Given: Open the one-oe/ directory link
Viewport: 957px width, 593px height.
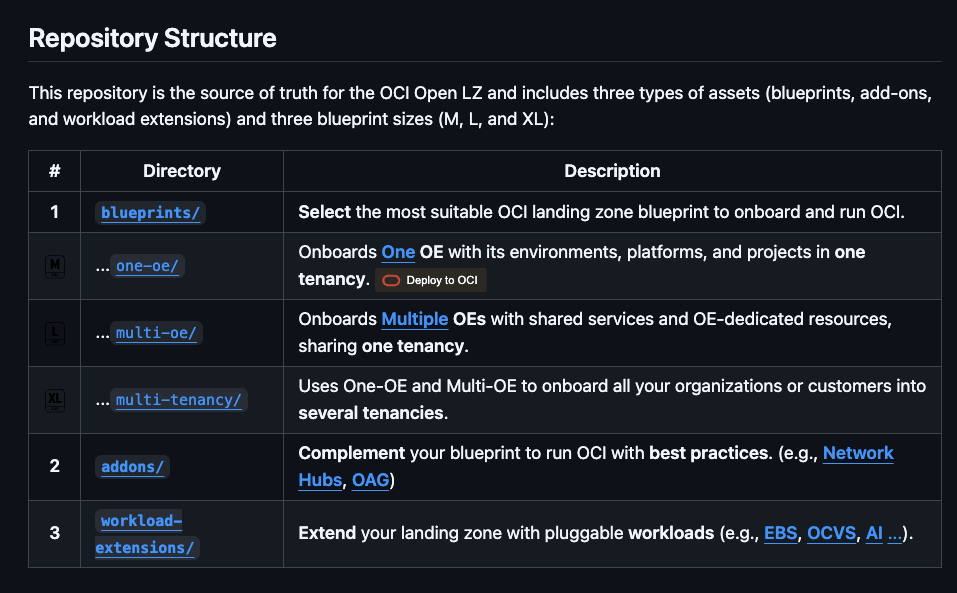Looking at the screenshot, I should pyautogui.click(x=150, y=266).
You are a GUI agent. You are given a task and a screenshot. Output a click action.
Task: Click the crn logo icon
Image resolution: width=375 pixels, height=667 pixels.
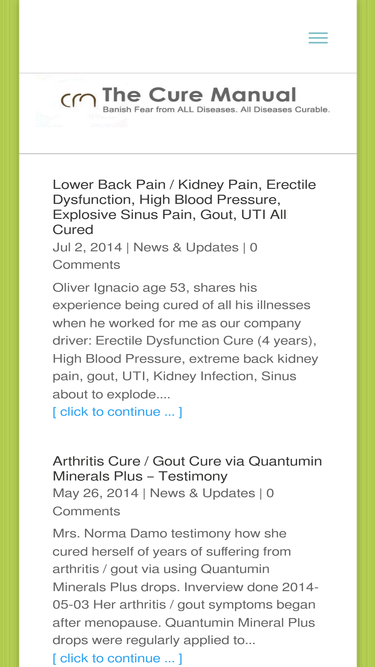point(78,101)
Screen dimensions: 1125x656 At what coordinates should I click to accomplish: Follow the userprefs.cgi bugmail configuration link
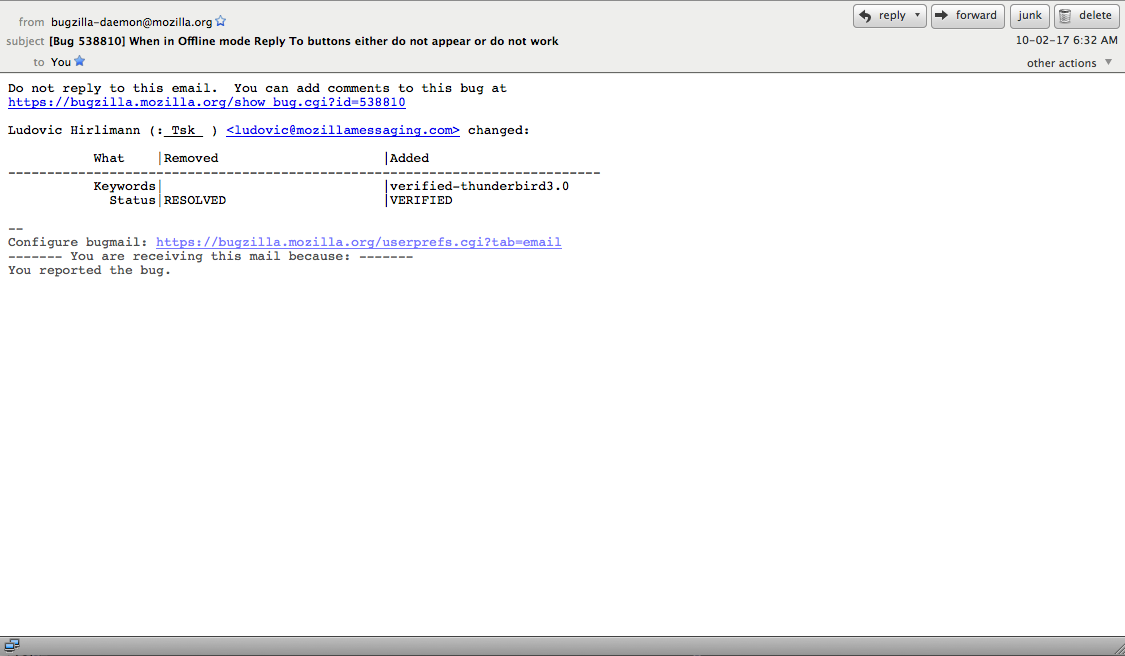[x=358, y=242]
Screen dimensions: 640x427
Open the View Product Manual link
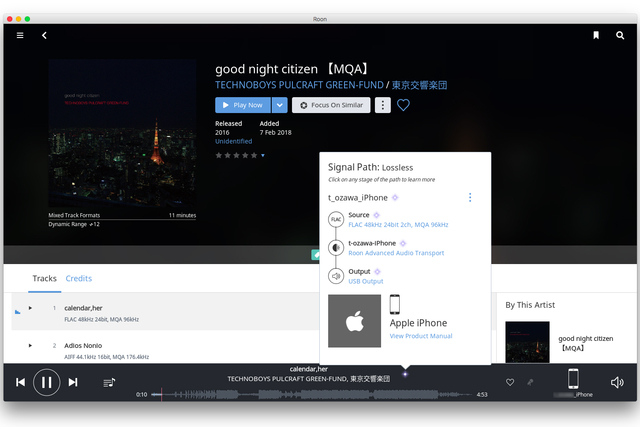(420, 336)
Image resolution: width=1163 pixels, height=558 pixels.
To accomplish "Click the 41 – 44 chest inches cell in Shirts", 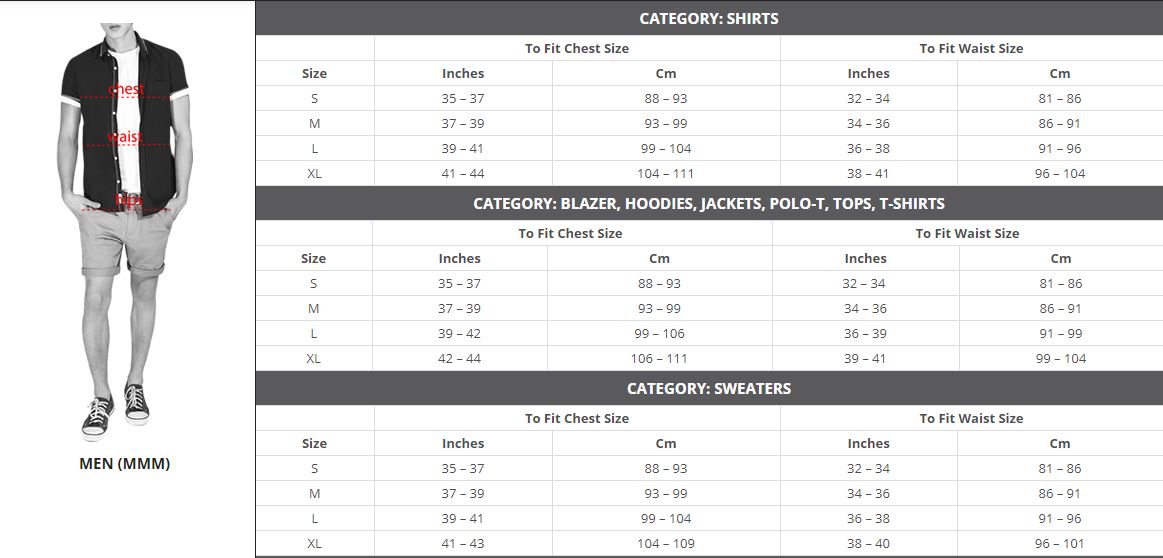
-*-
**Work order**: Reproduce, unchanged, each line between the one with "Screen dimensions: 1125x656" and the last line of the material, both included; the pictures do not go in.

**Expected answer**:
Screen dimensions: 1125x656 At what coordinates should I click to accomplish: Follow the userprefs.cgi bugmail configuration link
[x=358, y=242]
Screen dimensions: 640x427
Open the View Product Manual link
(420, 336)
Image resolution: width=1163 pixels, height=558 pixels.
To accomplish "Click the 41 – 44 chest inches cell in Shirts", 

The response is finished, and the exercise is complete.